## INSTRUCTIONS FOR THE TASK
Your reply should repeat all records verbatim and contain no images.

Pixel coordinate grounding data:
________

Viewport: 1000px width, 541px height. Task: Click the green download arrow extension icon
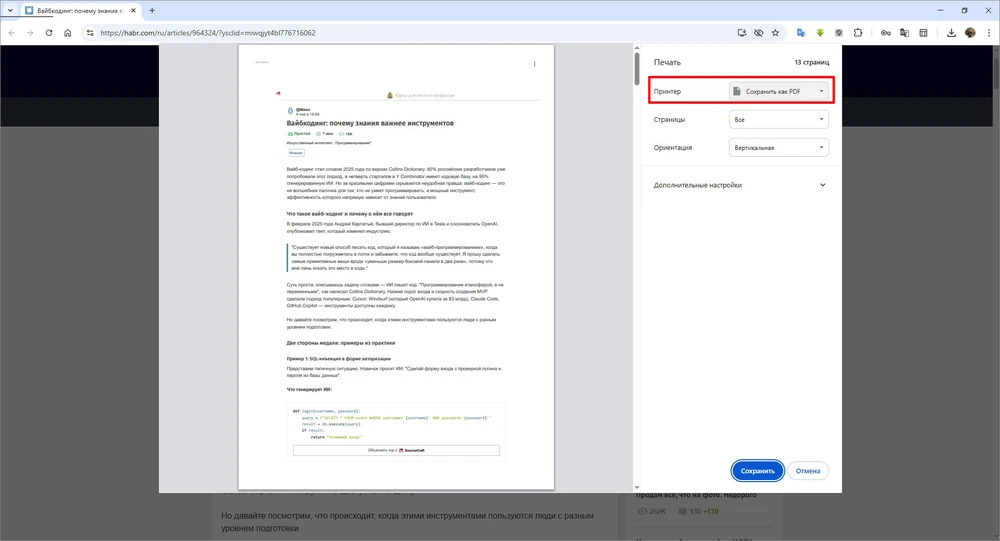pos(820,32)
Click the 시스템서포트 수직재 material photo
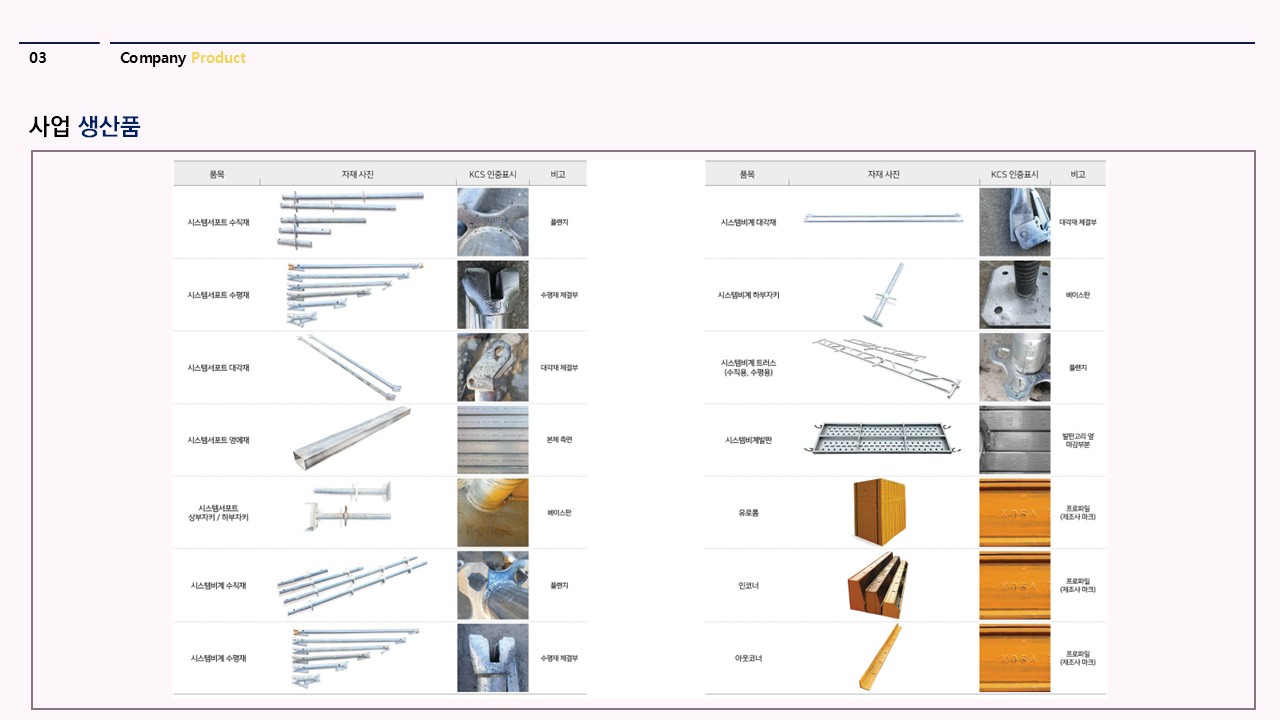This screenshot has height=720, width=1280. [x=351, y=221]
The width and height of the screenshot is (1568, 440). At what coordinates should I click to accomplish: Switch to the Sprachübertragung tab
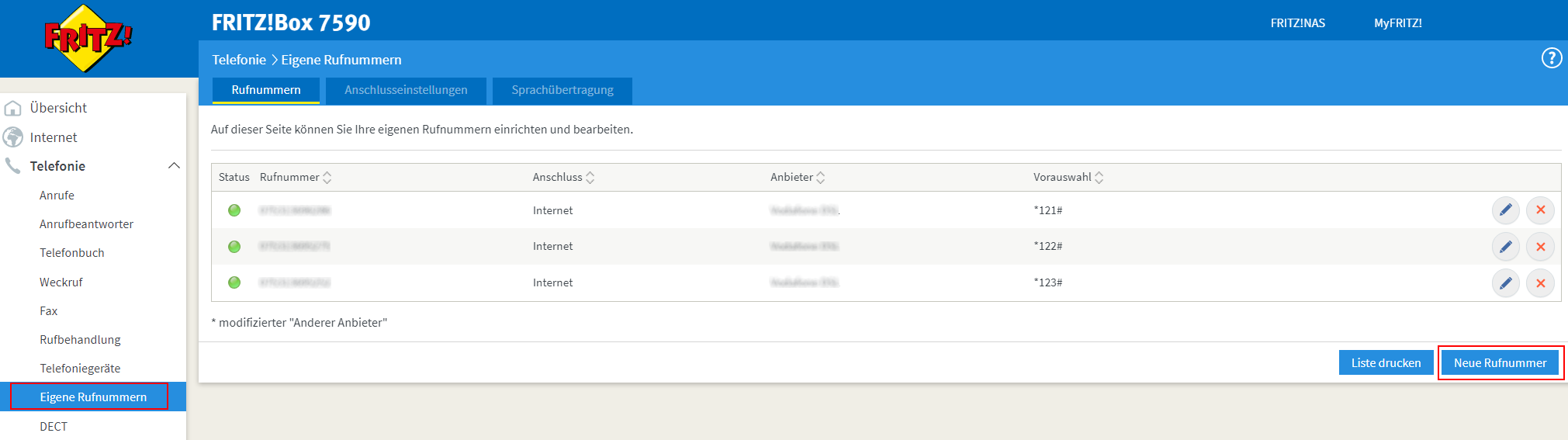pyautogui.click(x=562, y=90)
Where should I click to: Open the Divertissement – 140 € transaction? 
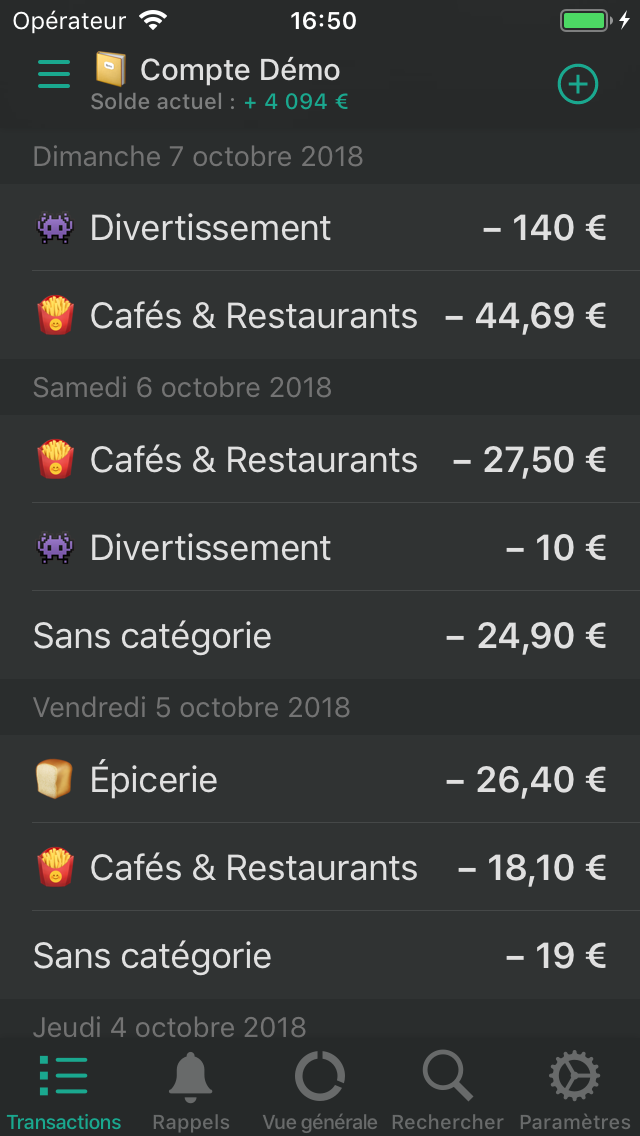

________

## ANSWER BOX
Viewport: 1000px width, 541px height. Task: Click the green download arrow extension icon
pos(820,32)
Click the 시스템서포트 수직재 material photo
This screenshot has height=720, width=1280. [x=351, y=221]
The width and height of the screenshot is (1568, 440). At what coordinates should I click to accomplish: Switch to the Sprachübertragung tab
pyautogui.click(x=562, y=90)
Where should I click to: Open the Divertissement – 140 € transaction? 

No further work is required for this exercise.